In Connection with the Exam
Questions will be answered here.
The order is not chronological. Instead, general questions regarding
the exam are listed first, and the rest are ordered according to
the sequence in which the topics are covered in the course.
- How much am I supposed to cover during the presentation?
- At the final lecture, I will give a sketch of how all
questions may be organized.
It is important to point out that the speed you use
at the exam should be much higher than the speed used at
the lectures. At the lectures, material is explained to
students who, except for preparation, do not know the
material in advance and should learn it.
At the exam, the material is presented to professionals
with the purpose of demonstrating hos much the student knows.
Choose interesting material, i.e., do not give too much of
an introduction and do not dwell on trivial special cases.
- Is there any reason to prepare my own examples if you're giving the examples I should use anyway?
For the topic you draw, you get to give a presentation, and you can
(and I expect you to) use your own examples. After this part, when
I start asking questions to other topics in the curriculum, I will
provide examples to discuss when relevant.
- What does "top-down" and "bottom-up" mean?
- These are the traditional terms for two different parsing techniques.
They refer to the way in which the parser tree is built during the
parsing of the input string.
I have used these terms in the lectures, but the book has
chosen other ways of naming the techniques.
In the book, the corresponding terms are
"predictive" (Section 3.2) and "LR" (Section 3.3).
For "top-down", I'm particularly interested in hearing about LL(1)
and for "bottom-up", the interesting topic is LR(1).
Don't waste time on explaining LR(0) or SLR, but note that some definitions
and algorithms of relevance to LR(1) are given in those sections.

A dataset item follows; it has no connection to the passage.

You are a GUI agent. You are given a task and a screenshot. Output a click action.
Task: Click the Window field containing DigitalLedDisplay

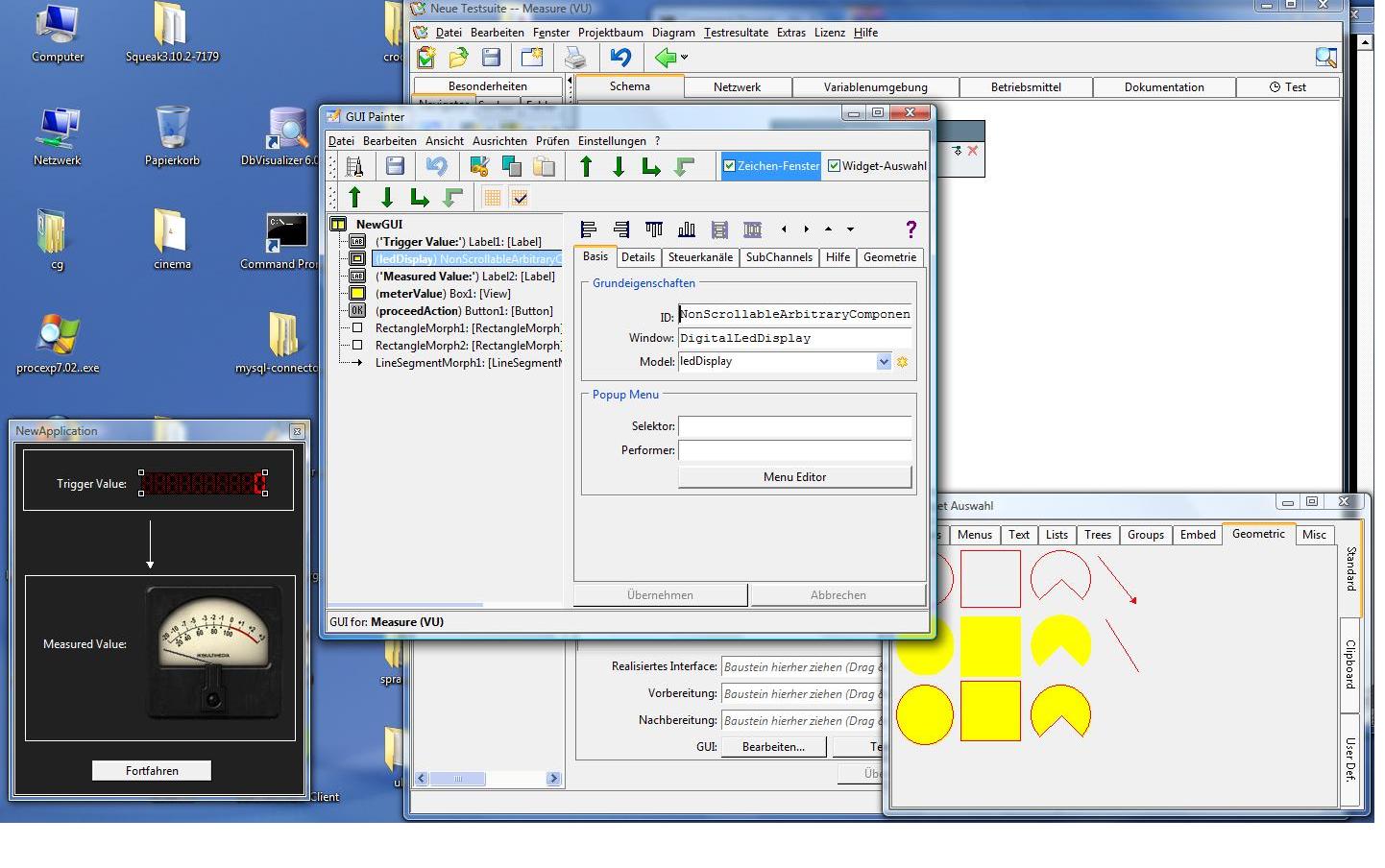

- Is it correct, as the book indicates, that recursive descent is
the same as predictive parsing?
- As it often happens, different authors do not agree how to use the
terms, and when they start involving the concept of backtracking as
well, it becomes even less clear. If one allows full backtracking,
then algorithms turn into exhaustive search and it does not make sense
to call them anything else at that point.
So, let us assume that there is no backtracking.
Then the recursive descent approach is just one way to implement a
predictive parser. It is the term for the approach where one writes
mutually recursive functions, one function for each nonterminal,
and a number of cases in each function equal to the number of different
rules with the given nonterminal as the left side of the rule.
Another way of implementing predictive parsing without using recursive descent
would be to use a parser table.
- When you run Algorithm 3.13 on an example, you sometimes get
sequences like Y2, ..., Y1?
- This is standard mathematical notation. If you consider a
sequence Y1, ..., Yk and look at some
example subsequences, then Yi, ..., Yj is
Yi, Yi+1, if j = i+1.
Yi, if j = i.
the empty sequence, if j = i-1. This includes the case where k=0.
- I think that the book's coverage of code generation is very
different from your coverage at the lectures!
- Yes, the approach is somewhat different.
For the oral exam, my recommendation is that you use
Supplementary Notes for DM546
as your starting point; see also my explanations in connection
with the curriculum.
- What can you talk about with respect to optimization?
- The purpose of optimization and the different forms of
optimization is a good starting point.
Peep-hole optimization ought to be covered, including
termination of the process (termination function); it could
be an advantage to demonstrate this termination argument
on an interesting example, i.e., an example which among other things
contain patterns that actually increase the size of the code;
see Supplementary Notes for DM546.
It is also fine to give a brief account of the register allocation
problem at the end, even though this is a question in its own right.